Extracted data –
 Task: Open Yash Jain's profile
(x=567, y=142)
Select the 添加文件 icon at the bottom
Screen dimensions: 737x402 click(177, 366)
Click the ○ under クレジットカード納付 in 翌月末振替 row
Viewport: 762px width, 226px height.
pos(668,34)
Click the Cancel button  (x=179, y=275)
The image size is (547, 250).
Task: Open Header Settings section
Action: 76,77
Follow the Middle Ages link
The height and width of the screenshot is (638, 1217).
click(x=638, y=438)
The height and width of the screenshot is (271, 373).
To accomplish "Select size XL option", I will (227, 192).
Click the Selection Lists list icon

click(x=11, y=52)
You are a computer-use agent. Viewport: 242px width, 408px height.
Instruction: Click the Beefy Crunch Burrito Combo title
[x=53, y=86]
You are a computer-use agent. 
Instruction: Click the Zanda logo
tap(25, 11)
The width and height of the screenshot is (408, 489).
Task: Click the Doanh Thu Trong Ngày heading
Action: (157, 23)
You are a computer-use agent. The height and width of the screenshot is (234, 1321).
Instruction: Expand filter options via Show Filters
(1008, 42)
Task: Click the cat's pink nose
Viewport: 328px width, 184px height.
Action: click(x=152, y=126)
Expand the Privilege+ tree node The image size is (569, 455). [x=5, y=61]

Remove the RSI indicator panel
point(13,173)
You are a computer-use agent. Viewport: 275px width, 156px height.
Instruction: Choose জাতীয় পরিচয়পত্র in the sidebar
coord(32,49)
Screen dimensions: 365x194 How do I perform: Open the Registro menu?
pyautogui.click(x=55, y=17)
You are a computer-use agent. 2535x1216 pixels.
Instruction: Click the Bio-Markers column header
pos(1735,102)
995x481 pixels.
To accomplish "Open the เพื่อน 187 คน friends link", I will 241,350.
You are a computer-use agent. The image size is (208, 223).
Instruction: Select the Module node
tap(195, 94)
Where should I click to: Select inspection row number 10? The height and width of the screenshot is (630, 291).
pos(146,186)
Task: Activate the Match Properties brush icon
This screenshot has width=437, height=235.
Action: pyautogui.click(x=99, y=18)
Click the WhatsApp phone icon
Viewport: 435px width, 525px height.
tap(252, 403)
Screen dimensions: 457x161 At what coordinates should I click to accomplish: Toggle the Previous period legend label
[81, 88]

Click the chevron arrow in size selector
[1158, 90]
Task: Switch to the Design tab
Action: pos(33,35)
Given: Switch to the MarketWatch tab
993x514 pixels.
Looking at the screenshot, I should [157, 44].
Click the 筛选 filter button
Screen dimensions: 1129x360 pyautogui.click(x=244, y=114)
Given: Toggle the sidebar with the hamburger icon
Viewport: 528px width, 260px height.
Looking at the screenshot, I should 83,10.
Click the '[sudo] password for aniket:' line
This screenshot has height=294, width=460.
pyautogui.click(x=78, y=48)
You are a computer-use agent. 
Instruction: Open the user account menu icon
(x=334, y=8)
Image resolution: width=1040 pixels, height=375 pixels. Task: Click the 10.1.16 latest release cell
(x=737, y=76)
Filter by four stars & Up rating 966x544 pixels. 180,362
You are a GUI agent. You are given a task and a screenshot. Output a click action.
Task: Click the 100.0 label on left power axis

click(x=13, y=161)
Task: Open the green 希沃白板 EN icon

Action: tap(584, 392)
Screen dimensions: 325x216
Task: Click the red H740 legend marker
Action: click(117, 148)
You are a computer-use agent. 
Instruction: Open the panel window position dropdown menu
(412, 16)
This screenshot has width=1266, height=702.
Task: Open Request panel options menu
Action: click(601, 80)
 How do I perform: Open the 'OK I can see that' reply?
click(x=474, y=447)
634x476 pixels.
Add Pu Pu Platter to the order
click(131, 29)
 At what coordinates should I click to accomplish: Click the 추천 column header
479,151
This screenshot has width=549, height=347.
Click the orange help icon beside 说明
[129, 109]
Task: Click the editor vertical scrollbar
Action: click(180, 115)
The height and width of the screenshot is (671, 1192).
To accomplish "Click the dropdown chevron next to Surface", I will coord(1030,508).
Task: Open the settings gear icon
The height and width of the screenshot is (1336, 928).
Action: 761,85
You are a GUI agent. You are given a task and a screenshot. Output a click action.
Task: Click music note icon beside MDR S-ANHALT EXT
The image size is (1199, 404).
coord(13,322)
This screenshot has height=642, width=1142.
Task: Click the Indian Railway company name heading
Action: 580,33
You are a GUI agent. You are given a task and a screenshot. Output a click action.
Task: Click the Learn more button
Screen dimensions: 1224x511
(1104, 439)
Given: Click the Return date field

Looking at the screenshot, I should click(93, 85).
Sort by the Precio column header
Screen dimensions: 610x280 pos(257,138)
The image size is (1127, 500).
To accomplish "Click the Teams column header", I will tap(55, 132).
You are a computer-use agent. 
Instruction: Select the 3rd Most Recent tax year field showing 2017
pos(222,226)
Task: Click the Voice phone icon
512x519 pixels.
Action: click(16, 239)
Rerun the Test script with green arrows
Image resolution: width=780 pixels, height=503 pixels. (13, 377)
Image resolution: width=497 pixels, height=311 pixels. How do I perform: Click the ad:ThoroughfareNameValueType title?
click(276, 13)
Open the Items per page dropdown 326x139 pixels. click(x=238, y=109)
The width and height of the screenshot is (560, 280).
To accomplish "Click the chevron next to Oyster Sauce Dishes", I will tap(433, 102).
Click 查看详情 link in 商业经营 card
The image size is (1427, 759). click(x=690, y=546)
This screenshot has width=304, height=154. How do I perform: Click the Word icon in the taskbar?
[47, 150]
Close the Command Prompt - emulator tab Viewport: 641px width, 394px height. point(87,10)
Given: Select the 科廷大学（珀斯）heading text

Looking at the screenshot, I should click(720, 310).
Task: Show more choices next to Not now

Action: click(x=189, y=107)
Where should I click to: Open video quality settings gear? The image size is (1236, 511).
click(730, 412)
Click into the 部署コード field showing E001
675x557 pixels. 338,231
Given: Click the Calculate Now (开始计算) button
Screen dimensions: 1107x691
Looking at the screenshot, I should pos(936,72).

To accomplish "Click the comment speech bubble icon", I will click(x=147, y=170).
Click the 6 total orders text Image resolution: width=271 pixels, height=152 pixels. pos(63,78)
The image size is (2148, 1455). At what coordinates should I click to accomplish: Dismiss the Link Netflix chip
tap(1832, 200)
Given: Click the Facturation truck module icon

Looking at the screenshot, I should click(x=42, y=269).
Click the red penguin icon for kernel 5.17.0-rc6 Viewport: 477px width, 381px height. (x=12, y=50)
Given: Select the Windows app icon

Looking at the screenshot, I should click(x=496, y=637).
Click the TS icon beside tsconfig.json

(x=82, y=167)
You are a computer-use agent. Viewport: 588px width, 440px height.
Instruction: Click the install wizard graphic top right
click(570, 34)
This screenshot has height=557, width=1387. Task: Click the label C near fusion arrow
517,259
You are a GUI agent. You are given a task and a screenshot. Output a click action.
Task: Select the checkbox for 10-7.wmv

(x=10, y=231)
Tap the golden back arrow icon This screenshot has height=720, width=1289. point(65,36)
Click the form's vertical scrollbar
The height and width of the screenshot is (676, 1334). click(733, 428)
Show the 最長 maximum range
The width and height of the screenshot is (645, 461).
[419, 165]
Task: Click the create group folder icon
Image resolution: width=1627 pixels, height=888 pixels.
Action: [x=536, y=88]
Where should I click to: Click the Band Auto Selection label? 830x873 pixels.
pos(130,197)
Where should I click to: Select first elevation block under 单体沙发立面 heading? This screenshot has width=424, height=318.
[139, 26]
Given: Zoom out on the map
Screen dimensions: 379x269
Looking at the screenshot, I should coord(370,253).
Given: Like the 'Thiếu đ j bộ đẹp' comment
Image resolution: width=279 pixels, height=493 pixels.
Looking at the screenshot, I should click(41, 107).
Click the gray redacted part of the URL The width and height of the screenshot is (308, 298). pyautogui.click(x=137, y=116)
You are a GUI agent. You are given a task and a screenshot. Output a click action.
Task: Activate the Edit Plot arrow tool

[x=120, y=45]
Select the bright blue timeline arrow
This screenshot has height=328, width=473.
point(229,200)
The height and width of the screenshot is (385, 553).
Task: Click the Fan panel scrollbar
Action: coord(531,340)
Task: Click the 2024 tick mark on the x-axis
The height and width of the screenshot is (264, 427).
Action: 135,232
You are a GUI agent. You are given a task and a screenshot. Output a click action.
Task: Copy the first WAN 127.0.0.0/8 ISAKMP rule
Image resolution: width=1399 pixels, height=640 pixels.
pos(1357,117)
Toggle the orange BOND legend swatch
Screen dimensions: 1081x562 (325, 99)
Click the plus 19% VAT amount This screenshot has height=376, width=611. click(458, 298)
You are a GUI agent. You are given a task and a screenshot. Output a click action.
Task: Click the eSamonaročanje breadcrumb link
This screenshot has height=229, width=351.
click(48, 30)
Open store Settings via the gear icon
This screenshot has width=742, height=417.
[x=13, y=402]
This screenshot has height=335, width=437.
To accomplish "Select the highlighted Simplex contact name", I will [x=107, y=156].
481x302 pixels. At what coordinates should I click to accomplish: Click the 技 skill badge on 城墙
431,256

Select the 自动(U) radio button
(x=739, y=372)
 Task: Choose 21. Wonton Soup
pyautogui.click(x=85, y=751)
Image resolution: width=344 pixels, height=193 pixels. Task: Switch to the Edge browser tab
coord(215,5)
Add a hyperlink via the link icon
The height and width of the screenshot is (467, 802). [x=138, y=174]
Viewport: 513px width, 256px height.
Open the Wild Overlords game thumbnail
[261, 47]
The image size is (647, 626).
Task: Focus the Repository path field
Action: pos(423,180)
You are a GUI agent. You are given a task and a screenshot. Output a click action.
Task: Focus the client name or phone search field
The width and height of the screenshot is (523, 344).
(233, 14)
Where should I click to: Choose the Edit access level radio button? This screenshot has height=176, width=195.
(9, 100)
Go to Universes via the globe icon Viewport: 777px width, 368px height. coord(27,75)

Action item – Using the data above, repeat exactly the lines that begin at the line with "Add a hyperlink via the link icon" and end at the line with "Task: Focus the client", both ends included.

Task response –
Add a hyperlink via the link icon
The height and width of the screenshot is (467, 802). [x=138, y=174]
Viewport: 513px width, 256px height.
Open the Wild Overlords game thumbnail
[261, 47]
The image size is (647, 626).
Task: Focus the Repository path field
Action: pos(423,180)
You are a GUI agent. You are given a task and a screenshot. Output a click action.
Task: Focus the client name or phone search field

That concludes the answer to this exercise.